Untuk meningkatkan kemampuan pembelajaran: Jadilah pendengar aktif, termasuk menangkap apa yang tidak dikatakan dan menafsirkan bahasa tubuh, itu adalah keterampilan yang berharga untuk dilatih, dan ada banyak saran mengenai hal tersebut. Berhati-hatilah dalam memfilter informasi Anda sendiri dan pembelaan diri atau agresi yang dapat mencegah argumen alternatif. Jika Anda bosan dan tidak sabar saat mendengarkan, ajukan pertanyaan dan teliti kesimpulan Anda. Jika Anda kewalahan dengan materi pengarahan tertulis, fokuslah pada bagian yang membahas pertanyaan dan masalah daripada informasi rangkuman presentasi yang akan Anda dengar saat meeting. (Biasanya, memang terlalu banyak informasi yang diisi dengan salinan presentasi sebelumnya.) Cari celah atau perbedaan dalam apa yang dikatakan atau ditulis. Pikirkan baik-baik tentang dari mana asal data yang mendasari suatu informasi dan kemungkinan minat orang yang memberikan informasi tersebut. Jika Anda bisa, dapatkan masukan dan data dari orang-orang di lebih dari satu sisi argumen—terutama orang yang biasanya tidak Anda setujui. Terakhir, pastikan tolak ukur dan representatif untuk data yang Anda andalkan sudah bagus, lihat adanya perbedaan pada metrik dan cobalah untuk memahaminya.

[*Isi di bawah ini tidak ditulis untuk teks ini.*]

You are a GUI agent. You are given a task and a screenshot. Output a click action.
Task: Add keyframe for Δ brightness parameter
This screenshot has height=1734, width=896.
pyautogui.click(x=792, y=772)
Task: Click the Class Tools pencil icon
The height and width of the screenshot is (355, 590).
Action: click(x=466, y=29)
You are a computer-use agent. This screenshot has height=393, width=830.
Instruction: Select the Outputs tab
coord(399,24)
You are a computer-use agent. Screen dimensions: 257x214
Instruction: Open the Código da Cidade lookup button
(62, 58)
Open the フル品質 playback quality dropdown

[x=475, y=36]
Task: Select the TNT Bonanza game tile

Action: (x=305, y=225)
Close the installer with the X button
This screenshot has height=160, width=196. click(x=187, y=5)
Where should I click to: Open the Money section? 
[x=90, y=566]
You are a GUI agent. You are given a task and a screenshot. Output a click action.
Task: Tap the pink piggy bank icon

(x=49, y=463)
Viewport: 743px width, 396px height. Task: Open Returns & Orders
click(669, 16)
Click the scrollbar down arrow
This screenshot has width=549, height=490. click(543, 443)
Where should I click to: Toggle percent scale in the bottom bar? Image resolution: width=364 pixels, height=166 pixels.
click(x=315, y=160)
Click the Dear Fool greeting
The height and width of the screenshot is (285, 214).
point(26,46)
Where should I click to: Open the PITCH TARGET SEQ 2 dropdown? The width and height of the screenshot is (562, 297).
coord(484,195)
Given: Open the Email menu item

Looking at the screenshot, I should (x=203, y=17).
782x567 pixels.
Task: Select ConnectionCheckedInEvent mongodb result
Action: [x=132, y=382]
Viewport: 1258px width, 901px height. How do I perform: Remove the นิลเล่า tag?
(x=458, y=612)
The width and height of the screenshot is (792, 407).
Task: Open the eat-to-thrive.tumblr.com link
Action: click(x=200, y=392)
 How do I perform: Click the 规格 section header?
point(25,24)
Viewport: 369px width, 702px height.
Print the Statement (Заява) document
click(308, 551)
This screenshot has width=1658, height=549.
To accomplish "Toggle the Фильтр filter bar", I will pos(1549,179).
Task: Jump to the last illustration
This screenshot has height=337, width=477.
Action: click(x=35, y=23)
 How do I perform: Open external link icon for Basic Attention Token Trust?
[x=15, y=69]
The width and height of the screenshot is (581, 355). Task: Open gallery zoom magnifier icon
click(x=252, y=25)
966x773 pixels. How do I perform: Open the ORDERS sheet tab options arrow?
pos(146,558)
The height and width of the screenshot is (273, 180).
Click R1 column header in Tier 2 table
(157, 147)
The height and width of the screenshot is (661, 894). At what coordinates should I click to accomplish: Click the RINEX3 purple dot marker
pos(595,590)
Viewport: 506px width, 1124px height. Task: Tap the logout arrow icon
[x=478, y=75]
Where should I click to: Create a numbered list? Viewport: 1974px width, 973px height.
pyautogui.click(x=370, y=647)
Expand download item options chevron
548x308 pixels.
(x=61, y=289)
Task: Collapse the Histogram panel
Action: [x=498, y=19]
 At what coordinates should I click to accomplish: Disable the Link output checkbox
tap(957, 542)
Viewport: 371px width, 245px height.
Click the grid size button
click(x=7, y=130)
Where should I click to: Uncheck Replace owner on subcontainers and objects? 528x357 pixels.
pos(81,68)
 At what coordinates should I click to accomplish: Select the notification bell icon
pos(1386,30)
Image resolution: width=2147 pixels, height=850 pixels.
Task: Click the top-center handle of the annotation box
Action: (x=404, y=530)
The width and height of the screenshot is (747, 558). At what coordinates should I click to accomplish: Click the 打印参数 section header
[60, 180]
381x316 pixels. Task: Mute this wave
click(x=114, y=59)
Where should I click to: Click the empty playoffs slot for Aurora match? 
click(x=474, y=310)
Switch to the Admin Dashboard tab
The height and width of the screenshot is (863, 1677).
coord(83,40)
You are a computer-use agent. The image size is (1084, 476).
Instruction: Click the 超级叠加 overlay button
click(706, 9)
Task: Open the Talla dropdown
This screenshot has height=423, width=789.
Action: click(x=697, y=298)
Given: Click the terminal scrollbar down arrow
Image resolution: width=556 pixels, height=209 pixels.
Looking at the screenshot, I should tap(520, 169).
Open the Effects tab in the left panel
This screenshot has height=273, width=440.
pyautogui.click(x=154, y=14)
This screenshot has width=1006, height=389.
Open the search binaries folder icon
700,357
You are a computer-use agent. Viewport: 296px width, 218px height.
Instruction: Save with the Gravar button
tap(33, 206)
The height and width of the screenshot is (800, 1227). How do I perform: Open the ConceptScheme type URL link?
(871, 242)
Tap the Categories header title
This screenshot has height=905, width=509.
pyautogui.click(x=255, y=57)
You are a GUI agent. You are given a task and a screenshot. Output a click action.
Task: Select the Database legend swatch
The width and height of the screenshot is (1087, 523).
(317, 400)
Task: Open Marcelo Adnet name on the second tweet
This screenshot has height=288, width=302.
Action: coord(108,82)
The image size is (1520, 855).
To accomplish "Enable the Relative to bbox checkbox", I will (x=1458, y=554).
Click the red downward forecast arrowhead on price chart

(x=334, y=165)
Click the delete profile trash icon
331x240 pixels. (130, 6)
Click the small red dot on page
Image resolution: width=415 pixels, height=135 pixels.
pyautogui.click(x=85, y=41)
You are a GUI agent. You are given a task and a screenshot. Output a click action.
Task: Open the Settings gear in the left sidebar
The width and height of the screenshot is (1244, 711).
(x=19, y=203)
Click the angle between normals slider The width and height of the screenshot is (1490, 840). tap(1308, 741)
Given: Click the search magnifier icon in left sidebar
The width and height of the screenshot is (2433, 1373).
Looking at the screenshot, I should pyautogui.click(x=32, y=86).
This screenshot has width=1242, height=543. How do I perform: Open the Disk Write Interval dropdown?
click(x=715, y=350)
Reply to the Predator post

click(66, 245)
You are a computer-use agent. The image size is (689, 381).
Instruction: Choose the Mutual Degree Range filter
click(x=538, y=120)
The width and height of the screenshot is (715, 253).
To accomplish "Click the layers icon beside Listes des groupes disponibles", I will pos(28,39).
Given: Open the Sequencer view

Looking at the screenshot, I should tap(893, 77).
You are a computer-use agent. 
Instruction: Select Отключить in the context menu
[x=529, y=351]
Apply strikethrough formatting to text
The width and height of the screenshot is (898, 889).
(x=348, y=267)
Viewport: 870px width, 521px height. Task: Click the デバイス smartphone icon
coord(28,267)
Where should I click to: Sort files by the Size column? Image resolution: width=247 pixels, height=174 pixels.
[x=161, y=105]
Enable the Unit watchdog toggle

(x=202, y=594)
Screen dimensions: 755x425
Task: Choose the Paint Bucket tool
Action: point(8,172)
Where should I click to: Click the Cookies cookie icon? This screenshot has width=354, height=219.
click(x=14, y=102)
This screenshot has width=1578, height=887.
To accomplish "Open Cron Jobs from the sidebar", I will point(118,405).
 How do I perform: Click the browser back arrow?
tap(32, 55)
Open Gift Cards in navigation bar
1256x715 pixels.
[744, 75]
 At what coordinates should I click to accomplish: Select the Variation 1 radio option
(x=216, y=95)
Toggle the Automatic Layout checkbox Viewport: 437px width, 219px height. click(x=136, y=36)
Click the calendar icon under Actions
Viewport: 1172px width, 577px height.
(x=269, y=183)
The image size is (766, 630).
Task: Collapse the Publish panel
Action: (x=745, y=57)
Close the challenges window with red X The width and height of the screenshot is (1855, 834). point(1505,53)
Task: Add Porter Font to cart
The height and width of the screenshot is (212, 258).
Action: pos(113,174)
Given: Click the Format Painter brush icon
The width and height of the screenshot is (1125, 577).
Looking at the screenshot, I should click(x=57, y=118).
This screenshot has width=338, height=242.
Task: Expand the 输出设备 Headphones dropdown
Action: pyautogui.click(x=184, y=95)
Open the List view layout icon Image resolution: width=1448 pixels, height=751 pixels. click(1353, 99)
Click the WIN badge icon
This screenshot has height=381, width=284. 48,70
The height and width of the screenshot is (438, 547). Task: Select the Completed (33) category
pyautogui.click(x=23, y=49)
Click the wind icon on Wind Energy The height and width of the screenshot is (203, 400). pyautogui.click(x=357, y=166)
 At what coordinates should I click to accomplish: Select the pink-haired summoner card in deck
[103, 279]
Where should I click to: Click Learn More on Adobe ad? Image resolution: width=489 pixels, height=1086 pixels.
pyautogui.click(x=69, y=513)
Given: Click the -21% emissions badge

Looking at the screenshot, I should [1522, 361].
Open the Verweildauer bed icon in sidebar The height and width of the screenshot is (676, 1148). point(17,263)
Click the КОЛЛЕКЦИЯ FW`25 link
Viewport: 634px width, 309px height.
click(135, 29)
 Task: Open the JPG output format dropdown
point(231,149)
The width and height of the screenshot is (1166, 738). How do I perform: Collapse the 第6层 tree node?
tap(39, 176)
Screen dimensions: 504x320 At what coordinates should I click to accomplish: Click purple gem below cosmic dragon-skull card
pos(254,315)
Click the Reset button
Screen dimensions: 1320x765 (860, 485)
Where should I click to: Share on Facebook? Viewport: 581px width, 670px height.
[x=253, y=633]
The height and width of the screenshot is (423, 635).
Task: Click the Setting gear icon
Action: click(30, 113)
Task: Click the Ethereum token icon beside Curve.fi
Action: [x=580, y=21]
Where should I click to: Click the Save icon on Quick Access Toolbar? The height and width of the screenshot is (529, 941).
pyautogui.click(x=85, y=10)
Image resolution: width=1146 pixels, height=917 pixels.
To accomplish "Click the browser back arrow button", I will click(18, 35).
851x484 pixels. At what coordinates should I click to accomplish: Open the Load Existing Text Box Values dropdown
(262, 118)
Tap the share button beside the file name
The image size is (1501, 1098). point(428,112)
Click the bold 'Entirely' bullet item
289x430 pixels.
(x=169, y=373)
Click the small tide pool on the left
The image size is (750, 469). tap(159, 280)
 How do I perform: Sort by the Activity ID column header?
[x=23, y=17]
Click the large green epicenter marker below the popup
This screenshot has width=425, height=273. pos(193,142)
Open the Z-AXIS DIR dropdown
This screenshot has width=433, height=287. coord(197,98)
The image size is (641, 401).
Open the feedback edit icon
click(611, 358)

Kepercayaan: Carilah Keberagaman, Bukan Validasi
Leadership seharusnya bukan menjadi upaya tunggal. Para leaders dapat memanfaatkan keterampilan dan pengalaman orang lain serta pengalaman mereka sendiri ketika mereka akan membuat suatu keputusan. Siapa saja penasihat tersebut dan seberapa besar kepercayaan yang diberikan leader kepada mereka sangat penting untuk kualitas judgment dari leader tersebut.
Sayangnya, banyak CEO dan pengusaha hanya mempekerjakan orang-orang yang setuju dan memvalidasi mereka. Elizabeth Holmes dan Sunny Balwani, eksekutif dari perusahaan rintisan Theranos yang namanya tercoreng menganggap siapa pun yang mengajukan permasalahan atau keberatan sebagai orang yang sinis dan penentang. “Karyawan yang bertahan dalam melakukannya biasanya dipinggirkan atau dipecat, sementara penjilat dipromosikan,” menurut Financial Times. Wu Xiaohui, pendiri dan leader terkemuka Grup Asuransi Anbang China yang baru-baru ini dipenjara selama 18 tahun, telah membangun kerajaan internasional yang beragam, membeli aset utama termasuk hotel Waldorf Astoria di New York. Dia juga mengelilingi dirinya dengan “orang-orang yang tidak mengesankan yang hanya akan mengikuti perintahnya dan tidak membantah,” kata seorang karyawan kepada FT.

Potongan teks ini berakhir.